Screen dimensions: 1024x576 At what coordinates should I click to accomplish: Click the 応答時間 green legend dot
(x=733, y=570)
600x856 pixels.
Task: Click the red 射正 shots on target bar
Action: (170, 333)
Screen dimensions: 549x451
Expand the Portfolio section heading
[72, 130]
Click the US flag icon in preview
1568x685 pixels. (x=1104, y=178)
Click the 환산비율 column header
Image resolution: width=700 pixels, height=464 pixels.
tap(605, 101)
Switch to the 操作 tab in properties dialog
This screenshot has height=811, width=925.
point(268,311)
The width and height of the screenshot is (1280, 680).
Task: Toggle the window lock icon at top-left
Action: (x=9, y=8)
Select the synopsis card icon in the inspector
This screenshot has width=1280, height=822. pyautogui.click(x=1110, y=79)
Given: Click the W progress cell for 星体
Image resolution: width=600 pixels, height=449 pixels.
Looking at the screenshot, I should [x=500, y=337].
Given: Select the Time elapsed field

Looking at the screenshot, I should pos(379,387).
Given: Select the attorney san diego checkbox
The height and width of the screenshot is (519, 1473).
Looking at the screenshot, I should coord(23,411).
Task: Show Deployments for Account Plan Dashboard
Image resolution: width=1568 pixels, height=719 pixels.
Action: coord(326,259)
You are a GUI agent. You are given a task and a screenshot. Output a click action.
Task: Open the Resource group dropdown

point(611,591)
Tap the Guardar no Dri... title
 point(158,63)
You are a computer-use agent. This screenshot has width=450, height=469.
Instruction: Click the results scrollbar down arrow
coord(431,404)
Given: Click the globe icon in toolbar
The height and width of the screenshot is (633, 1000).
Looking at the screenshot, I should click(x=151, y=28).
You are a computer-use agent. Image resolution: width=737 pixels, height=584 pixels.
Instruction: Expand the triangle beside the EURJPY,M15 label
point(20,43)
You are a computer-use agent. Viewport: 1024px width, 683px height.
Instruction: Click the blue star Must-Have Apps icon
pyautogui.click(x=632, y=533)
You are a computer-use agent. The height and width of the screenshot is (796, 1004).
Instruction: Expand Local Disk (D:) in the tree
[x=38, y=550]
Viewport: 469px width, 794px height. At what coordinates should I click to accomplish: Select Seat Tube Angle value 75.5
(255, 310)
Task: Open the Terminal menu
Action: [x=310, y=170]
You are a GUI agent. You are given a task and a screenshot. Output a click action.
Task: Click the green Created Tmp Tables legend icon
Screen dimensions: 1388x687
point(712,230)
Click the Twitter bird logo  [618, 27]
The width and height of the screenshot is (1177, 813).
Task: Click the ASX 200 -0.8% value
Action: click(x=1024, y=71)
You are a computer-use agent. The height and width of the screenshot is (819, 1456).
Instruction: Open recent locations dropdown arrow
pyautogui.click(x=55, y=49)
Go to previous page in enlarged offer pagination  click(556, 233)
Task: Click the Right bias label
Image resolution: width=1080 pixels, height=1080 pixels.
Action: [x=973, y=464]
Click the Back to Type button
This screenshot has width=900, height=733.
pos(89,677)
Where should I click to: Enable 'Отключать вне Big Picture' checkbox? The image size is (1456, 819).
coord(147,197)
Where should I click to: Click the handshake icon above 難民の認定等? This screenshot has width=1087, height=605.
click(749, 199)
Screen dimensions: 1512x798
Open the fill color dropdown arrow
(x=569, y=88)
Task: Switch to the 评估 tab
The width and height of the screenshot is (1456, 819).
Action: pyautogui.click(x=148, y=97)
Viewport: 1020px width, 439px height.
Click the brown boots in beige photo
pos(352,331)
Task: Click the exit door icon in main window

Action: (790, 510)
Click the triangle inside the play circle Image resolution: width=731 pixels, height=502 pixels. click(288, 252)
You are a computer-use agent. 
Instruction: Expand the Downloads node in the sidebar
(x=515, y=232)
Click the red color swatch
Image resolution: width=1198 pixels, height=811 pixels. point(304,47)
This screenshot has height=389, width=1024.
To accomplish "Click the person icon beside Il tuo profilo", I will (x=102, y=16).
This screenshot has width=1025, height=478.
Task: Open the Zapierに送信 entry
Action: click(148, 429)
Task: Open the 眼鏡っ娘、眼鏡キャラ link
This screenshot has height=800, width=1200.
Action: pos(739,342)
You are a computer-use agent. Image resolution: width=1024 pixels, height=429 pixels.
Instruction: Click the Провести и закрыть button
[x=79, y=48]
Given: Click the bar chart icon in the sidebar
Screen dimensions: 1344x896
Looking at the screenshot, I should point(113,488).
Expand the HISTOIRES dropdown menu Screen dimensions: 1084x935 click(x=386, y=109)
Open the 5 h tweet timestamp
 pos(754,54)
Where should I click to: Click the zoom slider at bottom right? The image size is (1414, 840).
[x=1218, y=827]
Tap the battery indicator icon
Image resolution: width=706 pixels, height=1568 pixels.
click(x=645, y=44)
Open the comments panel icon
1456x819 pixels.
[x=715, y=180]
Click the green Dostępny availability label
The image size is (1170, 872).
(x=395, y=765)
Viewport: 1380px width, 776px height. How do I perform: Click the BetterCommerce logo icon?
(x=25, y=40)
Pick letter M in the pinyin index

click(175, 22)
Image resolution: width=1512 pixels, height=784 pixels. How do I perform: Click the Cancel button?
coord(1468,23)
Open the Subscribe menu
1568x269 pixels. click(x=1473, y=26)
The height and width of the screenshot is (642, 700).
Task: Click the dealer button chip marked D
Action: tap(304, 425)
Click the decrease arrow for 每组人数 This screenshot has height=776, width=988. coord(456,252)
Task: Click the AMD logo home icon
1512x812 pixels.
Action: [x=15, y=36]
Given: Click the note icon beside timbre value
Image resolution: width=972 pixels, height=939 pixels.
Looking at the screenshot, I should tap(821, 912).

▸ **SET TASK**: Format the stretch of items from the line containing "Given: Click the globe icon in toolbar" through the line containing "Action: [x=973, y=464]" as a Markdown table with the columns Row and Text. Number each line in Row and skip blank lines.

▸ **WRITTEN REPLY**:
| Row | Text |
|---|---|
| 1 | Given: Click the globe icon in toolbar |
| 2 | The height and width of the screenshot is (633, 1000). |
| 3 | Looking at the screenshot, I should click(x=151, y=28). |
| 4 | You are a computer-use agent. Image resolution: width=737 pixels, height=584 pixels. |
| 5 | Instruction: Expand the triangle beside the EURJPY,M15 label |
| 6 | point(20,43) |
| 7 | You are a computer-use agent. Viewport: 1024px width, 683px height. |
| 8 | Instruction: Click the blue star Must-Have Apps icon |
| 9 | pyautogui.click(x=632, y=533) |
| 10 | You are a computer-use agent. The height and width of the screenshot is (796, 1004). |
| 11 | Instruction: Expand Local Disk (D:) in the tree |
| 12 | [x=38, y=550] |
| 13 | Viewport: 469px width, 794px height. At what coordinates should I click to accomplish: Select Seat Tube Angle value 75.5 |
| 14 | (255, 310) |
| 15 | Task: Open the Terminal menu |
| 16 | Action: [x=310, y=170] |
| 17 | You are a GUI agent. You are given a task and a screenshot. Output a click action. |
| 18 | Task: Click the green Created Tmp Tables legend icon |
| 19 | Screen dimensions: 1388x687 |
| 20 | point(712,230) |
| 21 | Click the Twitter bird logo  [618, 27] |
| 22 | The width and height of the screenshot is (1177, 813). |
| 23 | Task: Click the ASX 200 -0.8% value |
| 24 | Action: click(x=1024, y=71) |
| 25 | You are a computer-use agent. The height and width of the screenshot is (819, 1456). |
| 26 | Instruction: Open recent locations dropdown arrow |
| 27 | pyautogui.click(x=55, y=49) |
| 28 | Go to previous page in enlarged offer pagination  click(556, 233) |
| 29 | Task: Click the Right bias label |
| 30 | Image resolution: width=1080 pixels, height=1080 pixels. |
| 31 | Action: [x=973, y=464] |